The trees do not move from year to year (oder?).
Presumably it is possible for a given tree to be symptomatic
in both years. So the two point patterns may share points in common.
So the usual assumptions for the bivariate K function are false.
> and would like to calculate simulation/confidence envelopes (for
> the univariate data, I used Kenv).
OK, you can of course do a Monte Carlo test (using the envelopes)
> I tried using Kenv.label, but based on my reading of the
> literature, random labelling is not the appropriate test (see
> Goreaud and Pelissier, 2003, Journal of Vegetation Science).
> I cannot use Kenv.tor because my study area is not rectangular.
> Next, I tried using this code:
> kcross.envelope<-envelope(my.data, Kcross, correction="translate", nsim=99)
> The result I get is reasonable, but I would like more information on how
> 'envelope' generates the envelopes (and how it labels the points) and
> whether this is an appropriate test for my data.
envelope() is a function in the library `spatstat'.
help(envelope) explains that the random patterns used to calculate
the envelopes are, **by default**, generated from a Poisson process
with the same intensity as the data point pattern. If the data are
a marked point pattern, this means that the random patterns are
realisations of a Poisson MARKED point process - in other words,
the locations of the points are Poisson (CSR), and their marks are
independent random marks. The random patterns are
randomly-labelled, completely random patterns.

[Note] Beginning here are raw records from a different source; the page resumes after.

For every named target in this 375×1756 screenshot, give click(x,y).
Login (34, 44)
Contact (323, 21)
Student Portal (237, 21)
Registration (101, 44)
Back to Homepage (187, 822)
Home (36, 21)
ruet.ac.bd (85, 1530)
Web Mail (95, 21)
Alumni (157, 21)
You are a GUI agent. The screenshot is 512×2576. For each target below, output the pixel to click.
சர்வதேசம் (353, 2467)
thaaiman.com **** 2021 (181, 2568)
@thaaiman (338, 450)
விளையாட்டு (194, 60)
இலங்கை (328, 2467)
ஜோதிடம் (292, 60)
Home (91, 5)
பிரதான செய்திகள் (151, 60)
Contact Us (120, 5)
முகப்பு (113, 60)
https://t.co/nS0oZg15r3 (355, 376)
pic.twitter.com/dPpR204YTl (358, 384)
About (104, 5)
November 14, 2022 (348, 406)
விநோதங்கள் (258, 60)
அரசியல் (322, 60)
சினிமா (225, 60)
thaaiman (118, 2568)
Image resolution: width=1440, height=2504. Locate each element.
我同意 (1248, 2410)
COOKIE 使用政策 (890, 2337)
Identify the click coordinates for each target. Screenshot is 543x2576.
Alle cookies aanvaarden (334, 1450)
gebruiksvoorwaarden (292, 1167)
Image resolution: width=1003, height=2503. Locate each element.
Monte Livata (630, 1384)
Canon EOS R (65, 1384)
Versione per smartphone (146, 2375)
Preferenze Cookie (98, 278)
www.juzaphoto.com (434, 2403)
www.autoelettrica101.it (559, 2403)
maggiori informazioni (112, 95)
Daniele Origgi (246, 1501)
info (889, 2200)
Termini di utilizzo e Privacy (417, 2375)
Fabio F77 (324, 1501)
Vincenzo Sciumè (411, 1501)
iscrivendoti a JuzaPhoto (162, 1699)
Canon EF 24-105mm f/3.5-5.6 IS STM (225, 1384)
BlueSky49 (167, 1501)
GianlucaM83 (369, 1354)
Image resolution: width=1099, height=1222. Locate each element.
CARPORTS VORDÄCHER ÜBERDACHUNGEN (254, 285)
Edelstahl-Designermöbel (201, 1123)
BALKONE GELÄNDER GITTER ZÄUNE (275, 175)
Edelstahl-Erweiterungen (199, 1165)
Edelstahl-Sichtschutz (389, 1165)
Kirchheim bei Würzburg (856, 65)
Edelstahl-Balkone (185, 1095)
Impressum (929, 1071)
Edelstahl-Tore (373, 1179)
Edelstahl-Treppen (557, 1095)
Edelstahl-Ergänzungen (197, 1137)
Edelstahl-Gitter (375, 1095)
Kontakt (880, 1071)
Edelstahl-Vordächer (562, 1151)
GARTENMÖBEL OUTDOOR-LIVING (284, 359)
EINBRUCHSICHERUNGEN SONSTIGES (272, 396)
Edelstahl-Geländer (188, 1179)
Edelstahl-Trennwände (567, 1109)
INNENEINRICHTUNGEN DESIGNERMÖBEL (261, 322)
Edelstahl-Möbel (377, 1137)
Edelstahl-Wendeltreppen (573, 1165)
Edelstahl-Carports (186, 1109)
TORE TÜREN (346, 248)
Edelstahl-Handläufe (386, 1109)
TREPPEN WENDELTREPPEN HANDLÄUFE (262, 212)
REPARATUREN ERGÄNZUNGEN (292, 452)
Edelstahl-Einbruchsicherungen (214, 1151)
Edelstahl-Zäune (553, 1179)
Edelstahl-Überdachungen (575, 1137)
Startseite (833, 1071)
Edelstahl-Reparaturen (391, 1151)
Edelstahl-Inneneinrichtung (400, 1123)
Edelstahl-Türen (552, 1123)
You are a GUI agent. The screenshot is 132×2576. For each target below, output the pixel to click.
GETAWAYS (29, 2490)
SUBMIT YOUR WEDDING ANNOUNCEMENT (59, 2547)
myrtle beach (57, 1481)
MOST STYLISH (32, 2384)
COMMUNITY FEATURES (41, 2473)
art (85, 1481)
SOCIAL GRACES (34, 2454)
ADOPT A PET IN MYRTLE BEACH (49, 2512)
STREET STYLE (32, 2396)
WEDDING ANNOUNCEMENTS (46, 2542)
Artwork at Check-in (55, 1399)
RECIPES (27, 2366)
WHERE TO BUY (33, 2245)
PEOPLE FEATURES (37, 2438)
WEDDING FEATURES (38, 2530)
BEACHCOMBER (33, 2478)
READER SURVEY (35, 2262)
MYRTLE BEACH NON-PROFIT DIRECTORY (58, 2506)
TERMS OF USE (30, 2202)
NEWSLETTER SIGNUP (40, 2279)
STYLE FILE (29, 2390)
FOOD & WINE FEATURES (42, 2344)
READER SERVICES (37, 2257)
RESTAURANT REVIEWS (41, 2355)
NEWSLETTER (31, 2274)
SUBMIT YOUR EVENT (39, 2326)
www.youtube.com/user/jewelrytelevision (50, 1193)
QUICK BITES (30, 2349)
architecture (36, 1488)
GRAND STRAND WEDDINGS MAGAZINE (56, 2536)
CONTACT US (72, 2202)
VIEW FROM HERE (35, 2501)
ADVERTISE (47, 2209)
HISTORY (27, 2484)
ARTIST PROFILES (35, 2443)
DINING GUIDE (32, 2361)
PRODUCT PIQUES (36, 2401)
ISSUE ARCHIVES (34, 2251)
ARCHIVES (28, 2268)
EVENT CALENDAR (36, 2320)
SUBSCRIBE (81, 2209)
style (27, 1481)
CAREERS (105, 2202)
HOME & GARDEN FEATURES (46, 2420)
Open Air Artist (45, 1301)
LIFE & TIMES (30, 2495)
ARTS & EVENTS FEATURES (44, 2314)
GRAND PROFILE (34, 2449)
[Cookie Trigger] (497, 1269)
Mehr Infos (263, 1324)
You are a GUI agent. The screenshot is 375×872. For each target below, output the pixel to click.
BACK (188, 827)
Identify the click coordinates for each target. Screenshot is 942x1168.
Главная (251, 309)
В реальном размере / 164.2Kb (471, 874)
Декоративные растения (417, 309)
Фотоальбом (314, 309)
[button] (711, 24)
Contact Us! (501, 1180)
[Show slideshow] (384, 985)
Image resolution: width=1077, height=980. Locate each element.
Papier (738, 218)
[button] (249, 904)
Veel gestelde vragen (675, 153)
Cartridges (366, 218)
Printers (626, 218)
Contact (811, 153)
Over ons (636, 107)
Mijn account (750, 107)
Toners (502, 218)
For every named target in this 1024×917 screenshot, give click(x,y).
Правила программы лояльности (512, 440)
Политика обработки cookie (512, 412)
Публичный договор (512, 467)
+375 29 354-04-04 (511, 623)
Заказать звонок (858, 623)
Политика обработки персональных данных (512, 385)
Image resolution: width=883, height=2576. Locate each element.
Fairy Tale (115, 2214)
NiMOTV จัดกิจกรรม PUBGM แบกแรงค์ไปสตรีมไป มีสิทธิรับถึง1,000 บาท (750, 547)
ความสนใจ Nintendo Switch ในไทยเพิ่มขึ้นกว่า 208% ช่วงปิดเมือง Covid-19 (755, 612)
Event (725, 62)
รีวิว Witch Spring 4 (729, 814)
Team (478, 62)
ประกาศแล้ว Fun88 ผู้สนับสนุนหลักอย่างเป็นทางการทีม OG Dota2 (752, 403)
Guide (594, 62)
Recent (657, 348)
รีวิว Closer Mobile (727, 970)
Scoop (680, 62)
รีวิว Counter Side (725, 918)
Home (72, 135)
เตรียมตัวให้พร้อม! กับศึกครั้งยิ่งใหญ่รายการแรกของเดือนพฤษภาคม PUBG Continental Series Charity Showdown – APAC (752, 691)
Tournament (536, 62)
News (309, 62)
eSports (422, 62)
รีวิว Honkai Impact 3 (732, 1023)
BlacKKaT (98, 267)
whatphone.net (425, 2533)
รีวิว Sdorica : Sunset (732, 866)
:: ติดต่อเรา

If this default behaviour is not what you want,
then use the argument 'simulate' (of the envelope() function)
to specify how you want the random patterns to be generated.
For example, if you wanted to randomly relabel the existing data pattern
without changing the point locations,
envelope(mydata, Kcross, simulate=expression(rlabel(mydata)))
[Warning: this is in spatstat - be careful of the conflict with the
command 'rlabel' in splancs]
> I cannot use Kenv.tor because my
> study area is not rectangular.
Apparently you want to generate envelopes based on randomly shifting
the existing data pattern (points of each type shifted separately).
The following will work (in spatstat).
rsh <- function(X, d) {
W <- X$window
B <- bounding.box(W)
XB <- X[,B]
Y <- rtoro(XB, radius=d)
Be <- erode.owin(W, d)
Y <- Y[,Be]
return(Y)
}
rad <- 25
W <- rsh(mydata, rad)$window
M <- mydata[,W]
envelope(M, Kcross, simulate=expression(rsh(mydata, rad)))
The new function rsh(X, d) applies random shifts
to the sub-patterns of points of each type, with a maximum shift
distance of d units (change this value 'rad' to a reasonable distance
for your data). It returns a point pattern whose observation window
has been eroded by a distance of d units. Thus, no toroidal wrapping
is needed, and this function works even if X has a non-rectangular window.
The point pattern M is just the restriction of 'mydata' to the
same eroded window, so that comparisons of the Kcross values are
meaningful.
This will become easier in spatstat 1.9.